Copy out the listing below word for word, leaving out the pictures.

-- Stored items from a collection --

..............................

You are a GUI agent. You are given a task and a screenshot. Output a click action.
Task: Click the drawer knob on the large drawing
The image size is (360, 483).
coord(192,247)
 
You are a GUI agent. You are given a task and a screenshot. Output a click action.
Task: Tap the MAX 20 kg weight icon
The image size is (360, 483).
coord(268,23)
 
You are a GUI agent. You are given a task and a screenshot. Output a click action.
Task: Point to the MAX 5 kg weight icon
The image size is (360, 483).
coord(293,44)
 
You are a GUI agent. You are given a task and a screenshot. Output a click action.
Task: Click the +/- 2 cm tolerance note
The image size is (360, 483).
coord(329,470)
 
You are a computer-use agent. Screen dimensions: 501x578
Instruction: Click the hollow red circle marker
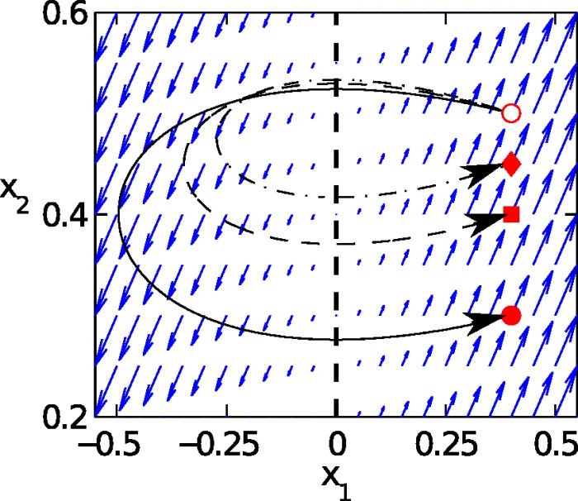[x=511, y=112]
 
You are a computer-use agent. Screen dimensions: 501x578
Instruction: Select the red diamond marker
[x=511, y=165]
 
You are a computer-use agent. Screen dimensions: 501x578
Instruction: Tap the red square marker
[x=511, y=215]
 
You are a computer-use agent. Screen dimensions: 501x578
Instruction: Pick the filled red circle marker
[x=511, y=315]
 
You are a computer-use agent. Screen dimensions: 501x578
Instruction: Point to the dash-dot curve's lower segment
[x=347, y=198]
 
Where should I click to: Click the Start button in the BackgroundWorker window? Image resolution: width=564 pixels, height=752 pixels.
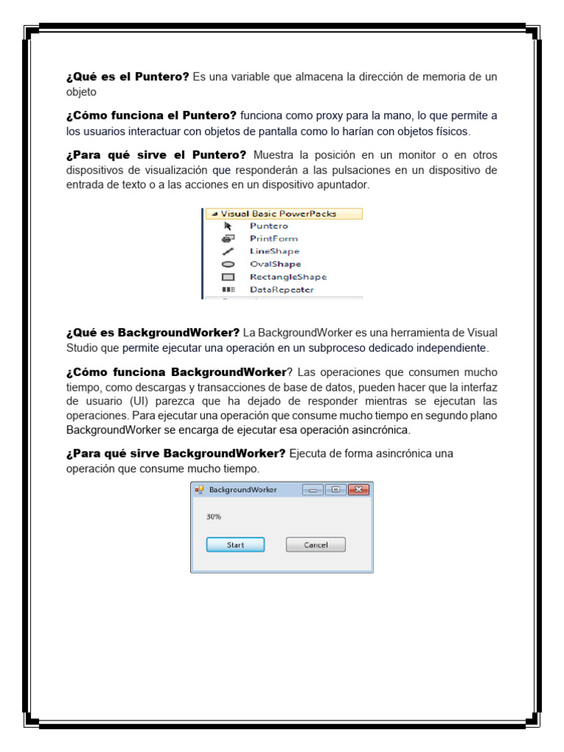235,545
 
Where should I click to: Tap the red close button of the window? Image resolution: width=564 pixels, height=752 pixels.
358,490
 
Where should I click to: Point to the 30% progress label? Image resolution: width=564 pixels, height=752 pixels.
214,517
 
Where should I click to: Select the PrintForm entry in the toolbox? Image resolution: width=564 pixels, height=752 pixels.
274,239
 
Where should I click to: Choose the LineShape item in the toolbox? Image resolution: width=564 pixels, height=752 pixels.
275,251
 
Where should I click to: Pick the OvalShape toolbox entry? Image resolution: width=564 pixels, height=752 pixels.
275,264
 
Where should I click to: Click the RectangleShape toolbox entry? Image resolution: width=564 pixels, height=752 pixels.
288,277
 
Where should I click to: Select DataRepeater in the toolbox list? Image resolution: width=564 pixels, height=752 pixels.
281,289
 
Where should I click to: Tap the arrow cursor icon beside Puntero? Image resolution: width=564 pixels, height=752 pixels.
228,226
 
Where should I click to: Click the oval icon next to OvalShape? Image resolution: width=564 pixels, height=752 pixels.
228,264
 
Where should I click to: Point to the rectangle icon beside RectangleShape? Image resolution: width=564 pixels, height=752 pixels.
228,277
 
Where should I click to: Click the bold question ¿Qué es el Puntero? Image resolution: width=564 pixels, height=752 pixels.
128,77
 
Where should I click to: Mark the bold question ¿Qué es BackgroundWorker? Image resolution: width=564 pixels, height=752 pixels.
153,333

..............................

-- Written response --
You are a GUI agent. You are given a task and a screenshot. Output a click action.
Task: Click the drawer knob on the large drawing
The image size is (360, 483).
coord(192,247)
 
You are a GUI agent. You are given a task and a screenshot. Output a click action.
Task: Tap the MAX 20 kg weight icon
The image size is (360, 483).
coord(268,23)
 
You are a GUI agent. You are given a task and a screenshot. Output a click action.
Task: Point to the MAX 5 kg weight icon
The image size is (360, 483).
coord(293,44)
 
You are a GUI agent. You are given a task and a screenshot. Output a click action.
Task: Click the +/- 2 cm tolerance note
The image size is (360, 483).
coord(329,470)
 
You are a computer-use agent. Screen dimensions: 501x578
Instruction: Click the hollow red circle marker
[x=511, y=112]
 
You are a computer-use agent. Screen dimensions: 501x578
Instruction: Select the red diamond marker
[x=511, y=165]
 
You are a computer-use agent. Screen dimensions: 501x578
Instruction: Tap the red square marker
[x=511, y=215]
 
You are a computer-use agent. Screen dimensions: 501x578
Instruction: Pick the filled red circle marker
[x=511, y=315]
 
You are a computer-use agent. Screen dimensions: 501x578
Instruction: Point to the dash-dot curve's lower segment
[x=347, y=198]
 
Where should I click to: Click the Start button in the BackgroundWorker window? Image resolution: width=564 pixels, height=752 pixels.
235,545
 
Where should I click to: Tap the red close button of the window? Image resolution: width=564 pixels, height=752 pixels.
358,490
 
Where should I click to: Point to the 30% progress label? Image resolution: width=564 pixels, height=752 pixels.
214,517
 
Where should I click to: Select the PrintForm entry in the toolbox? Image resolution: width=564 pixels, height=752 pixels.
274,239
 
Where should I click to: Choose the LineShape item in the toolbox? Image resolution: width=564 pixels, height=752 pixels.
275,251
 
Where should I click to: Pick the OvalShape toolbox entry? Image resolution: width=564 pixels, height=752 pixels.
275,264
 
Where should I click to: Click the RectangleShape toolbox entry? Image resolution: width=564 pixels, height=752 pixels.
288,277
 
Where should I click to: Select DataRepeater in the toolbox list? Image resolution: width=564 pixels, height=752 pixels.
281,289
 
Where should I click to: Tap the arrow cursor icon beside Puntero? Image resolution: width=564 pixels, height=752 pixels.
228,226
 
Where should I click to: Click the oval icon next to OvalShape? Image resolution: width=564 pixels, height=752 pixels.
228,264
 
Where should I click to: Point to the rectangle icon beside RectangleShape? Image resolution: width=564 pixels, height=752 pixels.
228,277
 
Where should I click to: Click the bold question ¿Qué es el Puntero? Image resolution: width=564 pixels, height=752 pixels.
128,77
 
Where should I click to: Mark the bold question ¿Qué es BackgroundWorker? Image resolution: width=564 pixels, height=752 pixels.
153,333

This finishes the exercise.